RECORD LIST
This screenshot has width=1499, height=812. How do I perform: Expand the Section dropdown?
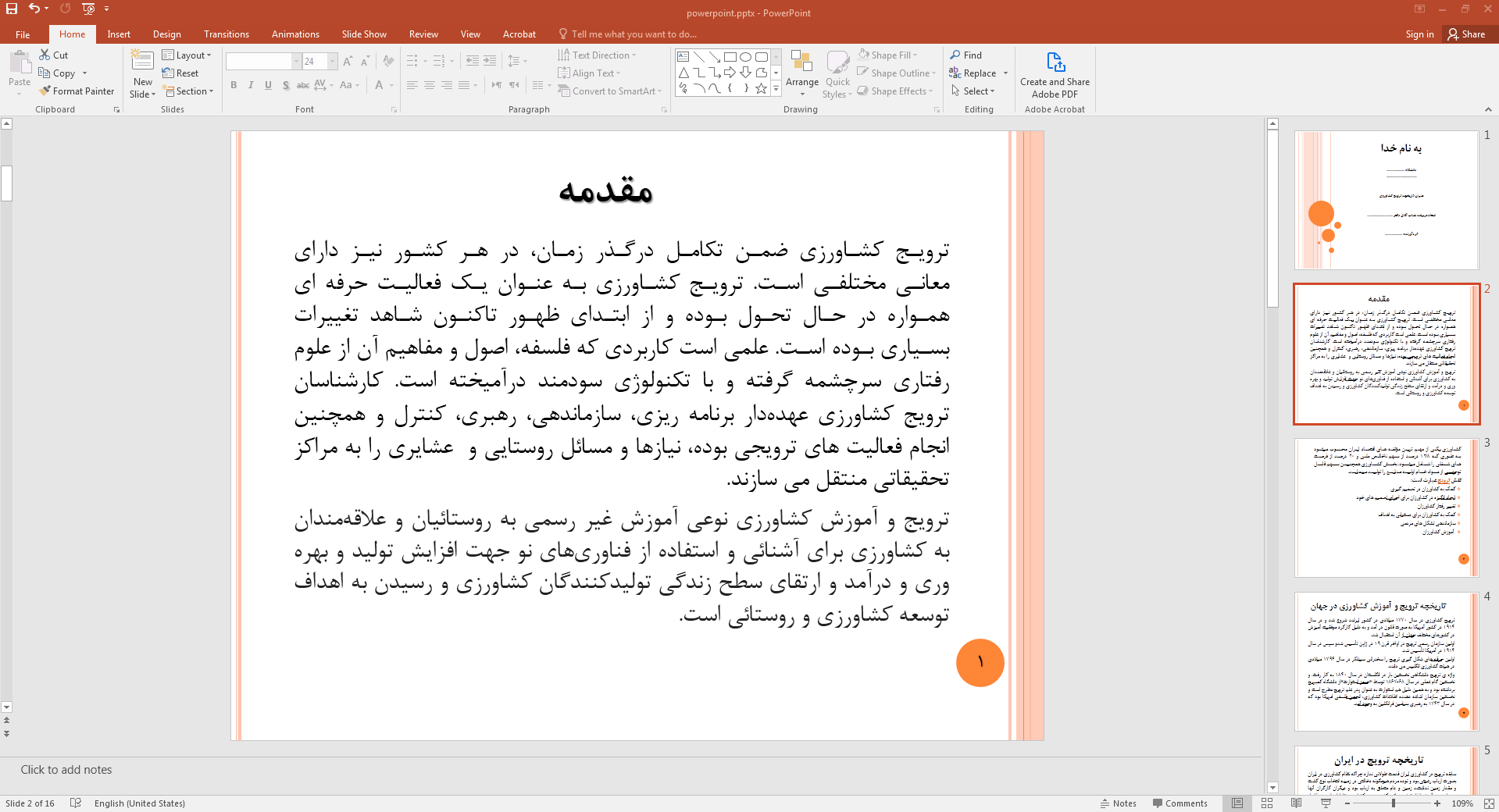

* * *

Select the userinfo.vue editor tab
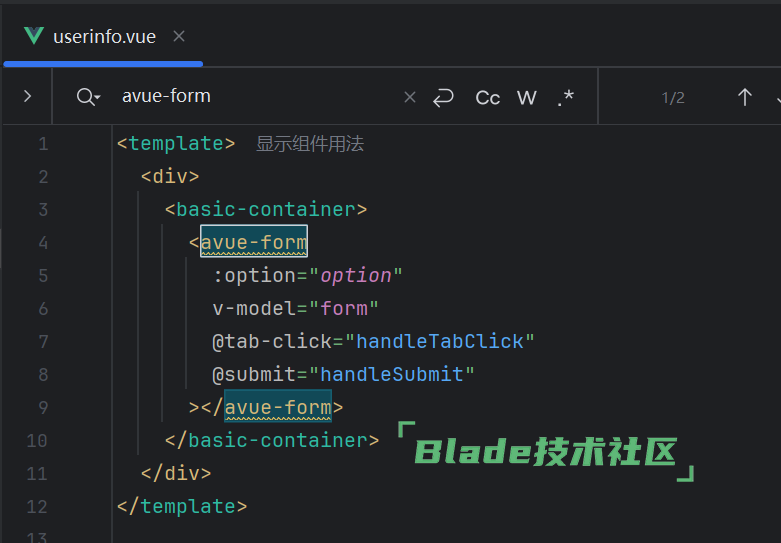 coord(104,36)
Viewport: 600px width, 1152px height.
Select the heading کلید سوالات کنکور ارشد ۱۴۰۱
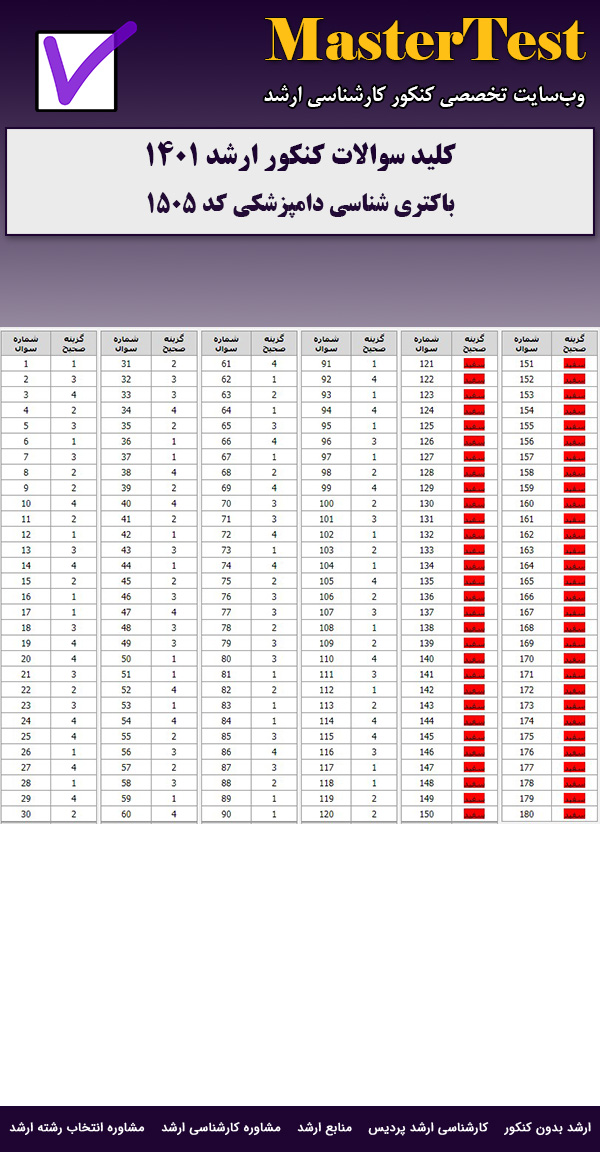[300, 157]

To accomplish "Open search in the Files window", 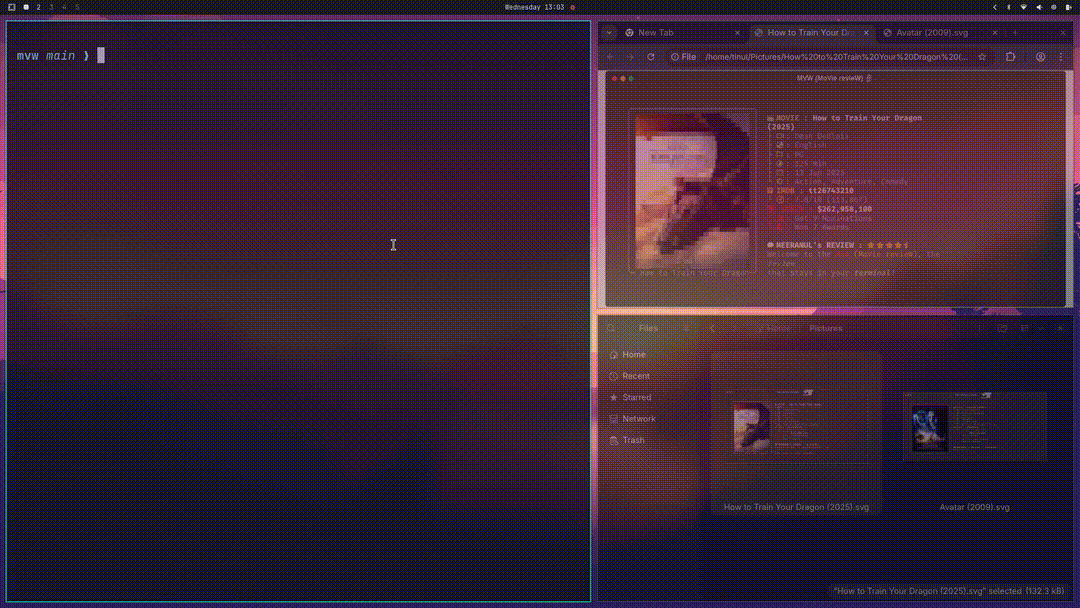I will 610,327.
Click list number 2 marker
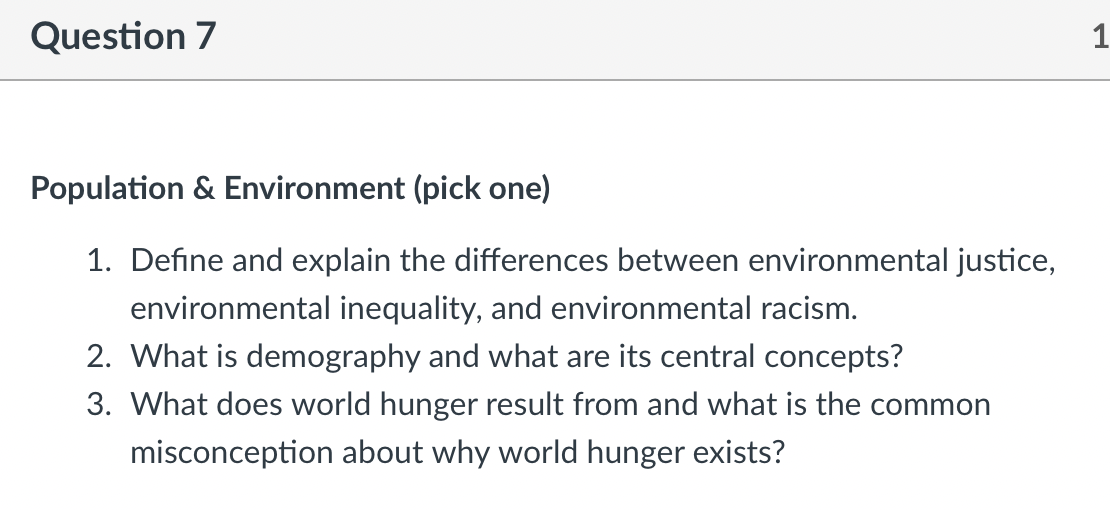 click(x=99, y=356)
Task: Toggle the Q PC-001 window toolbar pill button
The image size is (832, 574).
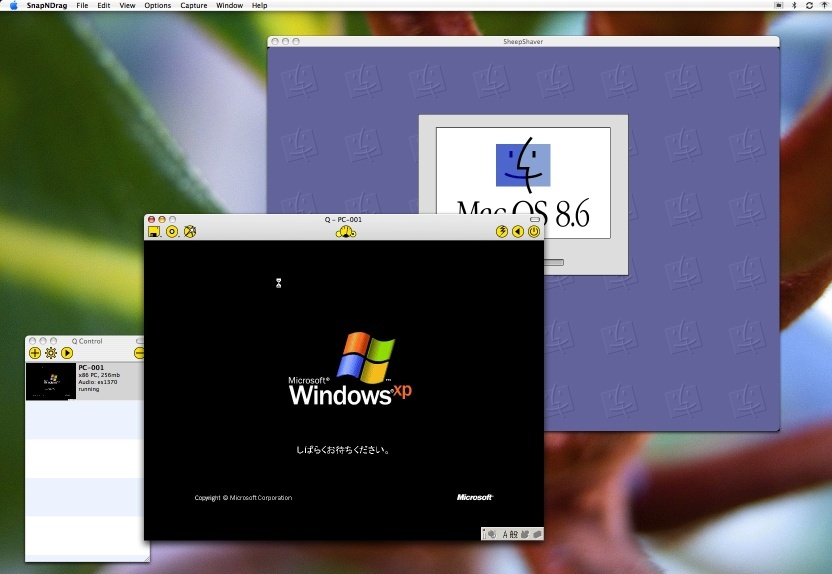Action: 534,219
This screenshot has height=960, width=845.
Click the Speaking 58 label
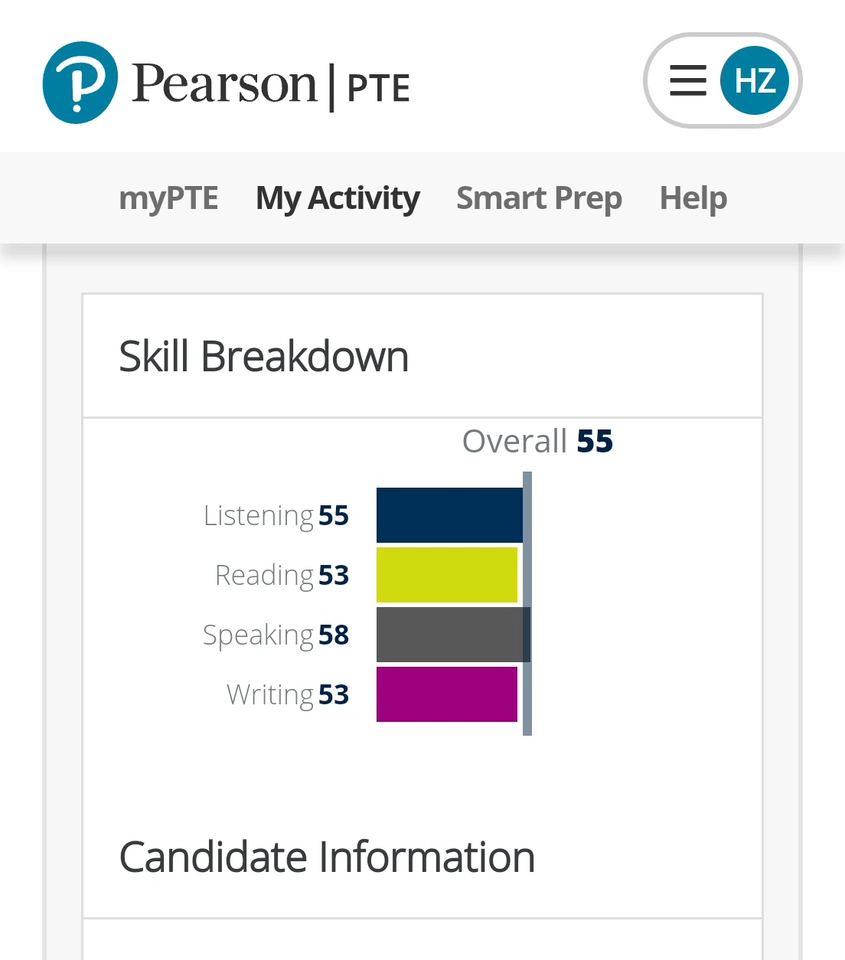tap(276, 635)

GOAL
Change "Toggle" to "Press" in the part of the records that opens with the line containing "Click list number 2 marker" and closes with the line containing "tap(276, 635)". Write out only those lines, leave everything else in them unchanged, and omit the pictures.

RESPONSE TO THIS EXERCISE
Click list number 2 marker
 click(x=99, y=356)
Task: Press the Q PC-001 window toolbar pill button
The image size is (832, 574).
Action: 534,219
This screenshot has height=960, width=845.
Click the Speaking 58 label
tap(276, 635)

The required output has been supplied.